Isolate every line in the data with the string "Agility" and copy it.

(Saved entries)
<<<<

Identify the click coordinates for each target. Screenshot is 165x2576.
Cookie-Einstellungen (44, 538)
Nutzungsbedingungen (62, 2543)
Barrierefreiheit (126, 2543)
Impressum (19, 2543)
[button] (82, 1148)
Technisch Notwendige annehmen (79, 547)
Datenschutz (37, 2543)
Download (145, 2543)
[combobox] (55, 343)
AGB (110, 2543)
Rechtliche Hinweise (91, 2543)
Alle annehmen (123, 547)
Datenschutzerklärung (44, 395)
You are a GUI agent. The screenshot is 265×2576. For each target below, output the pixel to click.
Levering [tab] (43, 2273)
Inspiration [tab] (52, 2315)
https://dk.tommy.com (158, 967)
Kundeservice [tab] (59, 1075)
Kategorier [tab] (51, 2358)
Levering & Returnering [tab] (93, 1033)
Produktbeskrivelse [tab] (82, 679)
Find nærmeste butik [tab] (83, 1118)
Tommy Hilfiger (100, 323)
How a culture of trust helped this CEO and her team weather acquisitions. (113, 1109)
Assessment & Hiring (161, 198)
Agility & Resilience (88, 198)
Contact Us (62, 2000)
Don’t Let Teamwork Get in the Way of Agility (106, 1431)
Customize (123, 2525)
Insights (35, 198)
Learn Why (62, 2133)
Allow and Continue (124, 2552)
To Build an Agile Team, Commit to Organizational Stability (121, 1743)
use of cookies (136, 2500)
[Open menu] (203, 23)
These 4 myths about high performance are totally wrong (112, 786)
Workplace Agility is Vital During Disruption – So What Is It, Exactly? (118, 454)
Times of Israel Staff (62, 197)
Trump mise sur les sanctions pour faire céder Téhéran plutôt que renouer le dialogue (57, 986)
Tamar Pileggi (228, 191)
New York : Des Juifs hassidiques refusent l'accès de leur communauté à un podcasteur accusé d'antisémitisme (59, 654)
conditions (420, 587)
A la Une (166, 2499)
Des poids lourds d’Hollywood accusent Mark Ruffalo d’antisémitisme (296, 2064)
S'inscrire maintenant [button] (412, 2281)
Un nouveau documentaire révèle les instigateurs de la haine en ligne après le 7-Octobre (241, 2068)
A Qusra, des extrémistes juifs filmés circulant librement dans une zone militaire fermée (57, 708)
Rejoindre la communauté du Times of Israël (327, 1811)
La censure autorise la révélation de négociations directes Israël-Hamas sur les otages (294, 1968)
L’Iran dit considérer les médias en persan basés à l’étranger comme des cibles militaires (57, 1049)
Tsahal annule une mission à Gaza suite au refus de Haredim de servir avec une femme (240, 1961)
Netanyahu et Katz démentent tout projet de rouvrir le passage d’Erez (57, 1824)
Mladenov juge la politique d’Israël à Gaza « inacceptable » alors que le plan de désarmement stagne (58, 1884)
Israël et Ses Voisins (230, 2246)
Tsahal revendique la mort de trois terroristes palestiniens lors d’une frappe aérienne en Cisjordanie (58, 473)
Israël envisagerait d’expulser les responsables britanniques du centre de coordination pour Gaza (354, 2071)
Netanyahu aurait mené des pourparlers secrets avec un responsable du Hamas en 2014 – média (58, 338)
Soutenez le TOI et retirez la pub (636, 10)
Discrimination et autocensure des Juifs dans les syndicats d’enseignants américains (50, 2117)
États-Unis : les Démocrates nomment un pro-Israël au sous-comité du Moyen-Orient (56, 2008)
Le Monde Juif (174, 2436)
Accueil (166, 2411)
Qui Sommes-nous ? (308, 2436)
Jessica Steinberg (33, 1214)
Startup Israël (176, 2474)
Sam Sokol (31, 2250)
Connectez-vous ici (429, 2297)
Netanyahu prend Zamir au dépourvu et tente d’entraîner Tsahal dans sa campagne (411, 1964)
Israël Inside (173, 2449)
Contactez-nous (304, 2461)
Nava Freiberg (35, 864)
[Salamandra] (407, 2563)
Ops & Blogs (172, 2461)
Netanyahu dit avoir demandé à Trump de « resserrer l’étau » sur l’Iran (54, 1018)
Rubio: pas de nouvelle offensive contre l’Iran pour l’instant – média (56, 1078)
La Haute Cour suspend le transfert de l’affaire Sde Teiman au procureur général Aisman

>>>>

• **Solution to this problem**
Agility & Resilience (88, 198)
Don’t Let Teamwork Get in the Way of Agility (106, 1431)
Workplace Agility is Vital During Disruption – So What Is It, Exactly? (118, 454)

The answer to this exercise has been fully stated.